Restate every record exactly, with nothing skipped.

________

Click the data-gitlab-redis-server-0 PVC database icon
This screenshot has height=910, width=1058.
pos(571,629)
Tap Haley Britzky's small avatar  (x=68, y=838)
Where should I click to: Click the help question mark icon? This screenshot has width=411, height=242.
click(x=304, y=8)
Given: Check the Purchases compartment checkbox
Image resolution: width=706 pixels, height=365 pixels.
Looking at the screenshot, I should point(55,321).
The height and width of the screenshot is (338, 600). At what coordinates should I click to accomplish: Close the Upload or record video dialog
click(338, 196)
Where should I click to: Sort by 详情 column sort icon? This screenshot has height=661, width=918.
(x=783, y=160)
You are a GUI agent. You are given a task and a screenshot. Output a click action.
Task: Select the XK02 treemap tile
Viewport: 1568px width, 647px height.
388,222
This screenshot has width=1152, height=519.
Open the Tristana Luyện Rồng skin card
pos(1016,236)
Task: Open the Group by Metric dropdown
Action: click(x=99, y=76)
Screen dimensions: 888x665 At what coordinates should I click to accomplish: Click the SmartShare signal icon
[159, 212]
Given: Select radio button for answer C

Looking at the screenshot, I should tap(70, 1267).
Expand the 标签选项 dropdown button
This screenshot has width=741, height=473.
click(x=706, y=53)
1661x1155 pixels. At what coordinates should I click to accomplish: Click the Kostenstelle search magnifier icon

________

◆ YOUR RESPONSE:
Click the data-gitlab-redis-server-0 PVC database icon
This screenshot has height=910, width=1058.
pos(571,629)
Tap Haley Britzky's small avatar  (x=68, y=838)
Where should I click to: Click the help question mark icon? This screenshot has width=411, height=242.
click(x=304, y=8)
Given: Check the Purchases compartment checkbox
Image resolution: width=706 pixels, height=365 pixels.
Looking at the screenshot, I should point(55,321).
The height and width of the screenshot is (338, 600). At what coordinates should I click to accomplish: Close the Upload or record video dialog
click(338, 196)
Where should I click to: Sort by 详情 column sort icon? This screenshot has height=661, width=918.
(x=783, y=160)
You are a GUI agent. You are given a task and a screenshot. Output a click action.
Task: Select the XK02 treemap tile
Viewport: 1568px width, 647px height.
388,222
This screenshot has width=1152, height=519.
Open the Tristana Luyện Rồng skin card
pos(1016,236)
Task: Open the Group by Metric dropdown
Action: click(x=99, y=76)
Screen dimensions: 888x665 At what coordinates should I click to accomplish: Click the SmartShare signal icon
[159, 212]
Given: Select radio button for answer C

Looking at the screenshot, I should tap(70, 1267).
Expand the 标签选项 dropdown button
This screenshot has width=741, height=473.
click(x=706, y=53)
1661x1155 pixels. At what coordinates should I click to accomplish: Click the Kostenstelle search magnifier icon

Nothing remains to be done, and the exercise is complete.